Pull out every line in the data below that contains the word "height", and copy each one unchanged.
**** SUPPLIED INFORMATION
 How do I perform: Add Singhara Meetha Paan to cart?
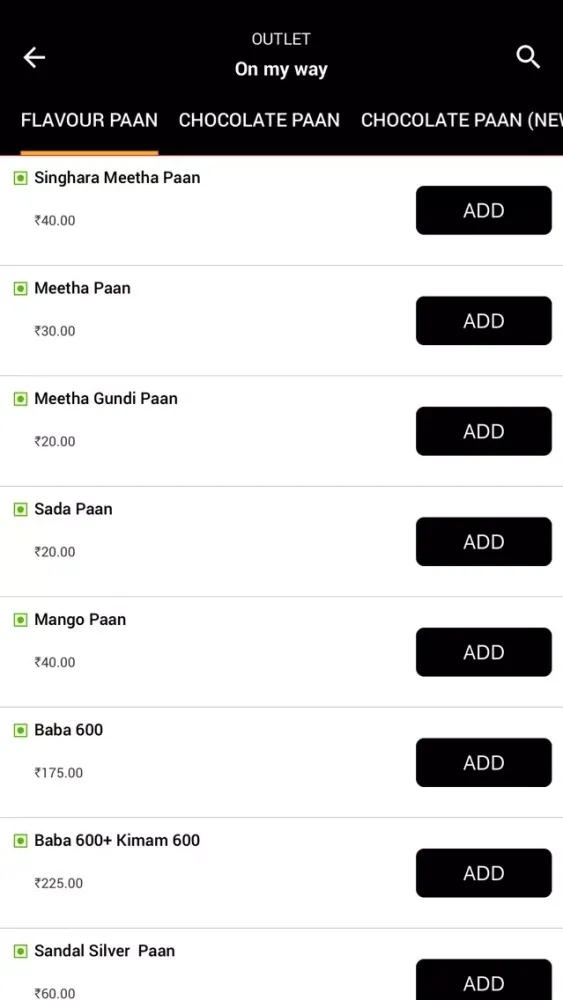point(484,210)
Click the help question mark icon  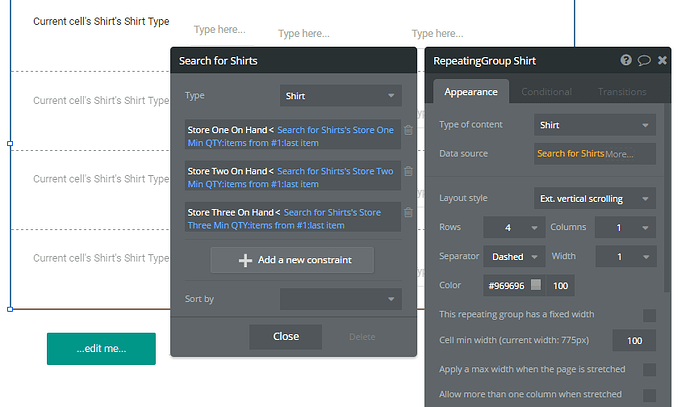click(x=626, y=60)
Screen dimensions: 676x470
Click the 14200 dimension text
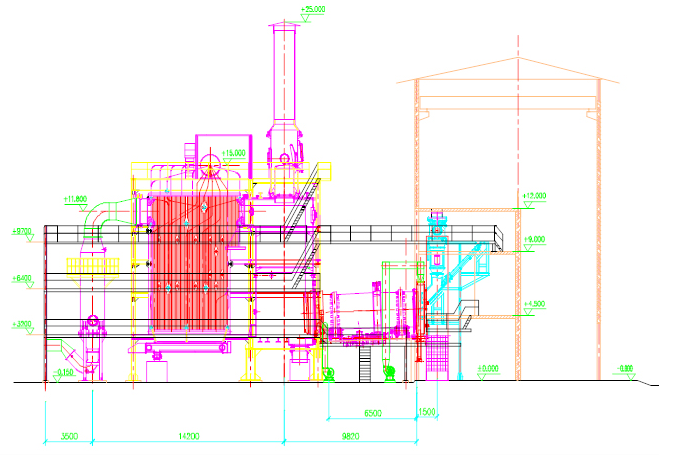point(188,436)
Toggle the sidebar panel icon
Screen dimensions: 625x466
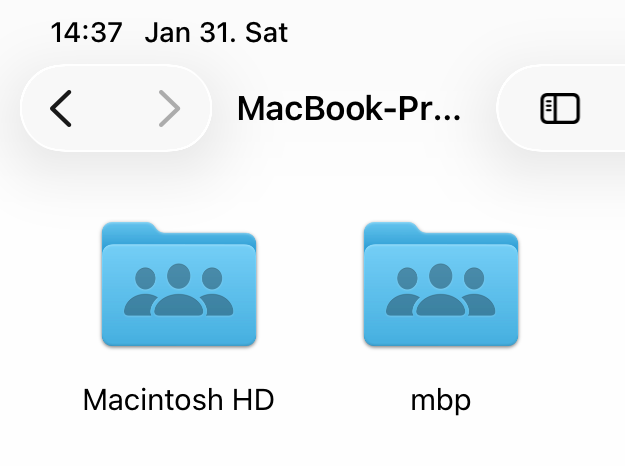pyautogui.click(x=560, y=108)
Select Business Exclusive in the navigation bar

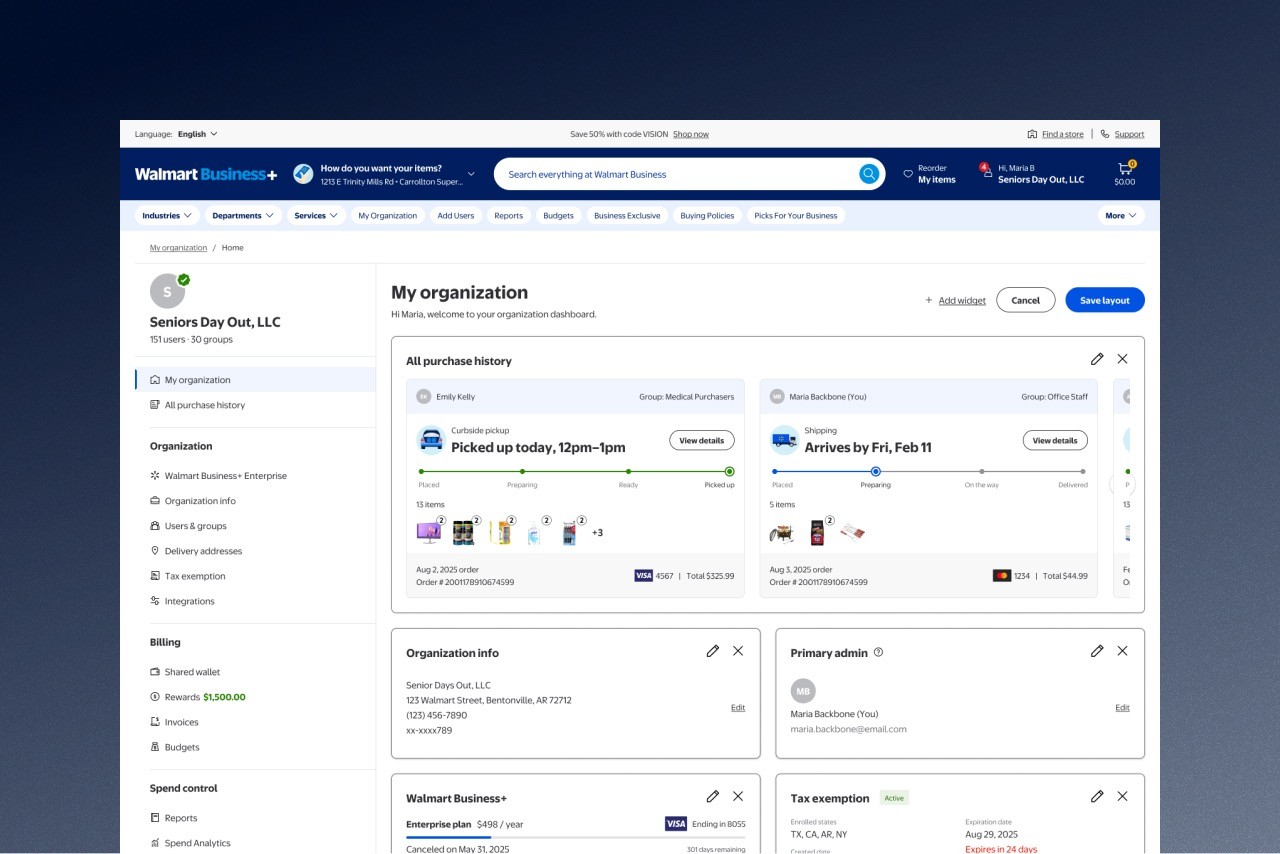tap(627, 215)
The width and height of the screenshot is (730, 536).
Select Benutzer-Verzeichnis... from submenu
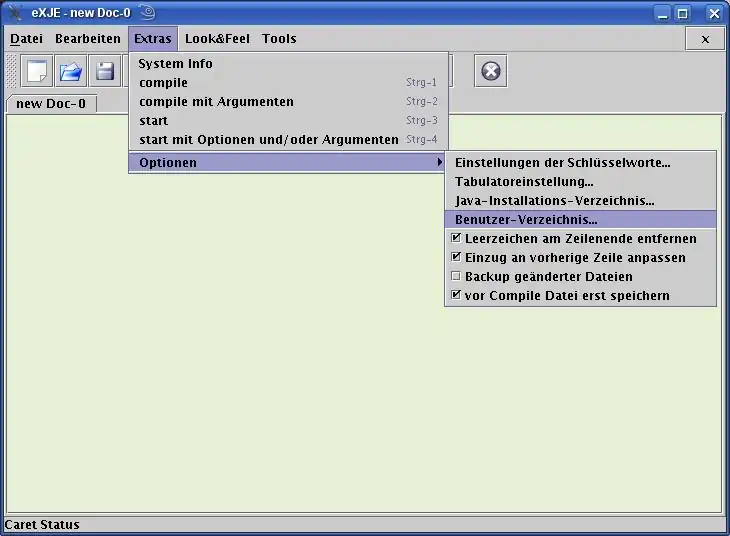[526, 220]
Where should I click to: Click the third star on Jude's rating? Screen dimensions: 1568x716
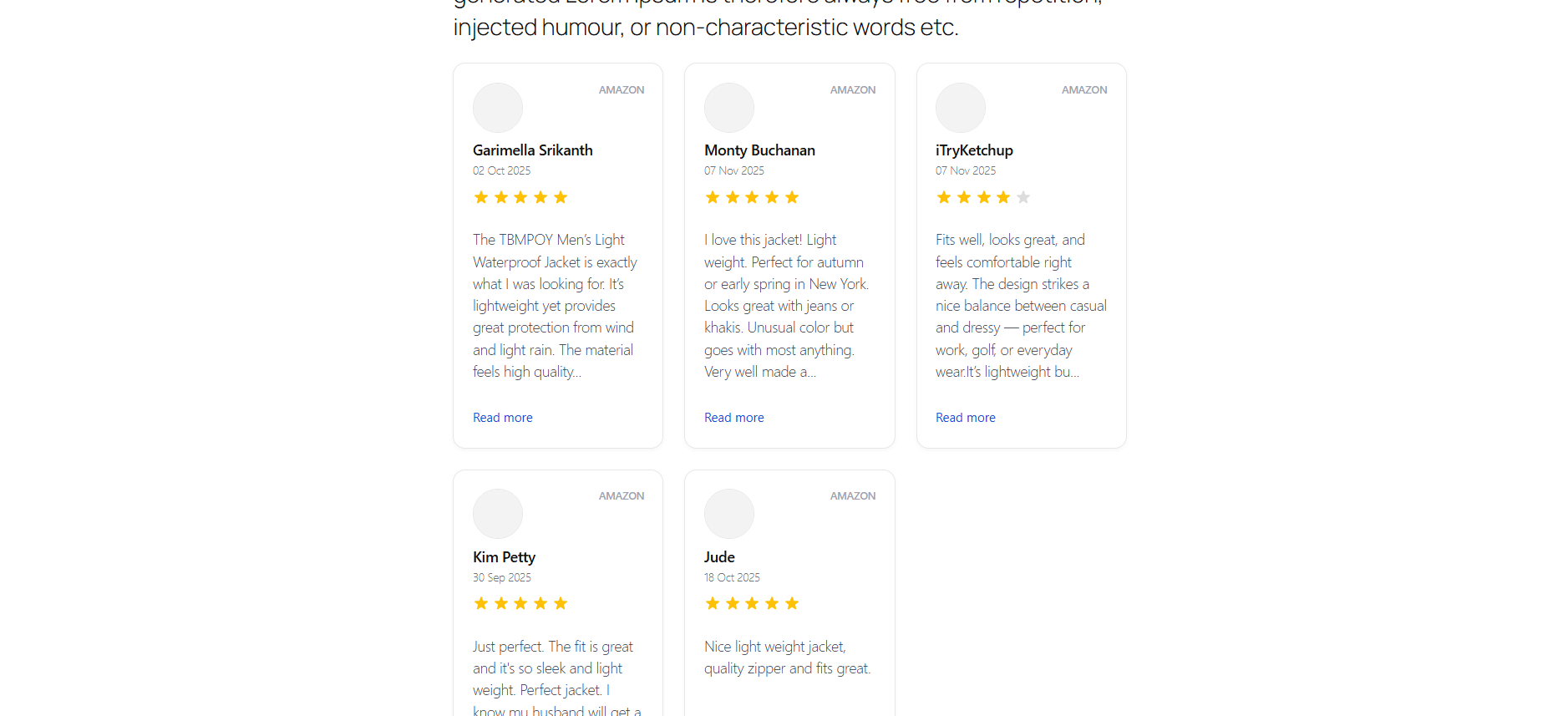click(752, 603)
********
**** SUPPLIED INFORMATION
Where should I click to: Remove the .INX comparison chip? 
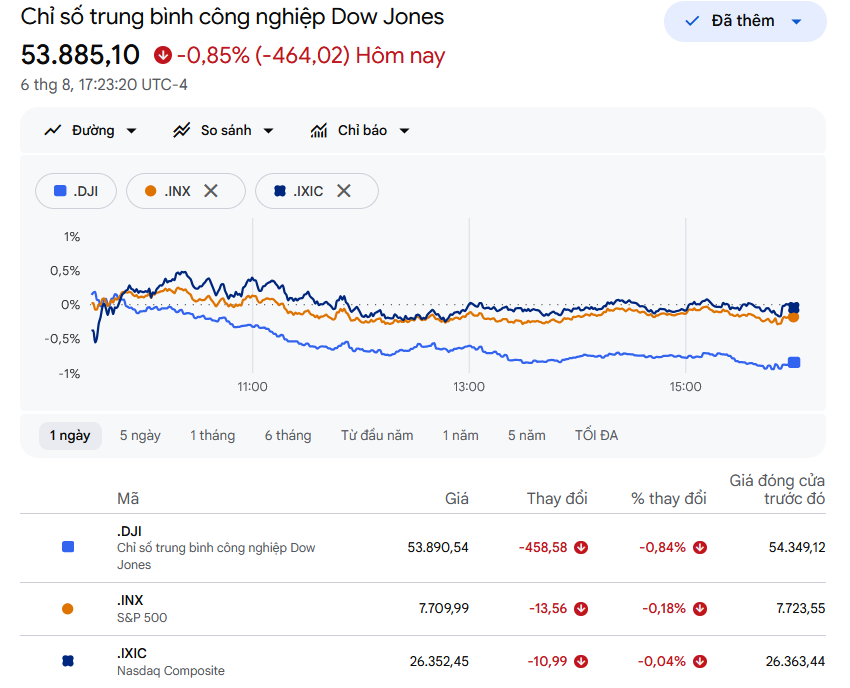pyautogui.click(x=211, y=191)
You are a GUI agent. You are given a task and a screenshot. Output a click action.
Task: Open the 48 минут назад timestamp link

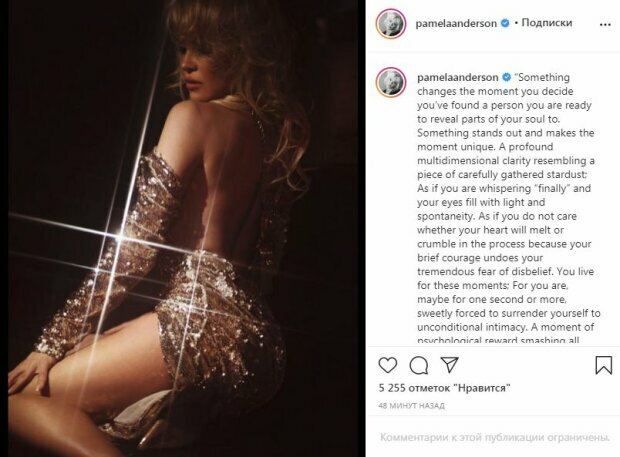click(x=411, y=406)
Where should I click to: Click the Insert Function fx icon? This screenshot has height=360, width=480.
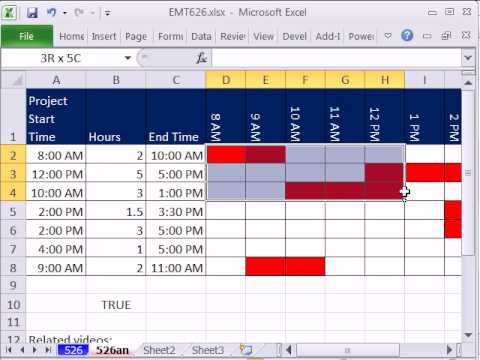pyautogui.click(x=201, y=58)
********
**** SUPPLIED INFORMATION
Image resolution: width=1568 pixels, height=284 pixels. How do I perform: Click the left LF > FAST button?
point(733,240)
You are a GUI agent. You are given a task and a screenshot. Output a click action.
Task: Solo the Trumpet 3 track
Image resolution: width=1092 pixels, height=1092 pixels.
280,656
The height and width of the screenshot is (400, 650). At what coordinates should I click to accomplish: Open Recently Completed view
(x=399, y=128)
********
[RESPONSE BELOW]:
The width and height of the screenshot is (730, 536).
Where should I click to: Click the Insert Function fx icon? This screenshot has height=360, width=480.
Image resolution: width=1568 pixels, height=284 pixels. How do I perform: Click the left LF > FAST button?
Image resolution: width=1092 pixels, height=1092 pixels.
The height and width of the screenshot is (400, 650). At what coordinates should I click to accomplish: Open Recently Completed view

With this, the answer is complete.